The 1908–09 Georgia Bulldogs basketball team represented the University of Georgia as a member of the Southern Intercollegiate Athletic Association (SIAA) during the 1908–09 IAAUS men's basketball season. Led by second-year head coach C. O. Heidler, the Bulldogs compiled an overall record of 6–2 with a mark of 4–0 in conference play.

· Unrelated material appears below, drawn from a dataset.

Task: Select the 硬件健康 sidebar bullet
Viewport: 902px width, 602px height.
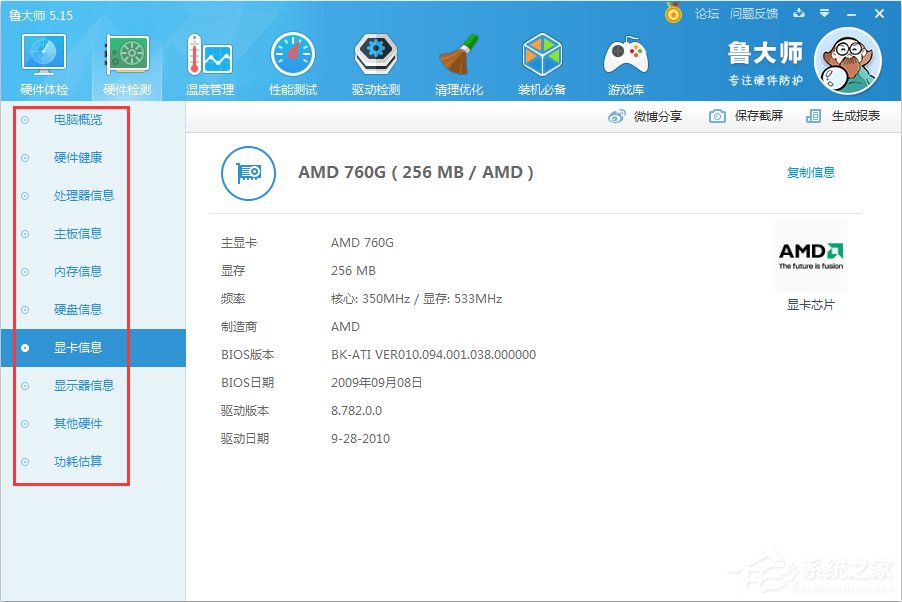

The team was captained by Frank Von Sprecken and included Claud Derrick and Tillou Forbes. Players Howell Peacock, Lewis, and Buttolph were from last year's Southern champion Columbus YMCA team. A game with Vanderbilt to decide the Southern championship never materialized. In 1909, continuous dribbling and shots off the dribble were allowed.

==Schedule==

| Date time, TV | Opponent | Result | Record | Site city, state |
| January 15, 1909* | Tulane | W 60–36 | 1–0 | Athens YMCA Athens, GA |
| January 22 | Georgia Tech | W 78–9 | 2–0 | Athens YMCA Athens, GA |
| January 28* | A.A.C. | L 30–32 | 2–1 | Athens YMCA Athens, GA |
| January 29 | at Georgia Tech | W 69–13 | 3–1 | Atlanta, GA |
| February 4* | Davidson | W 100–12 | 4–1 | Athens YMCA Athens, GA |
| February 13 | at Mercer | W 60–20 | 5–1 | Macon, GA |
| February 20 | at Auburn | W 48–37 | 6–1 | The Gymnasium Auburn, AL |
| * | Columbus YMCA | L 29–44 | 6–2 | Athens YMCA Athens, GA |
*Non-conference game. (#) Tournament seedings in parentheses.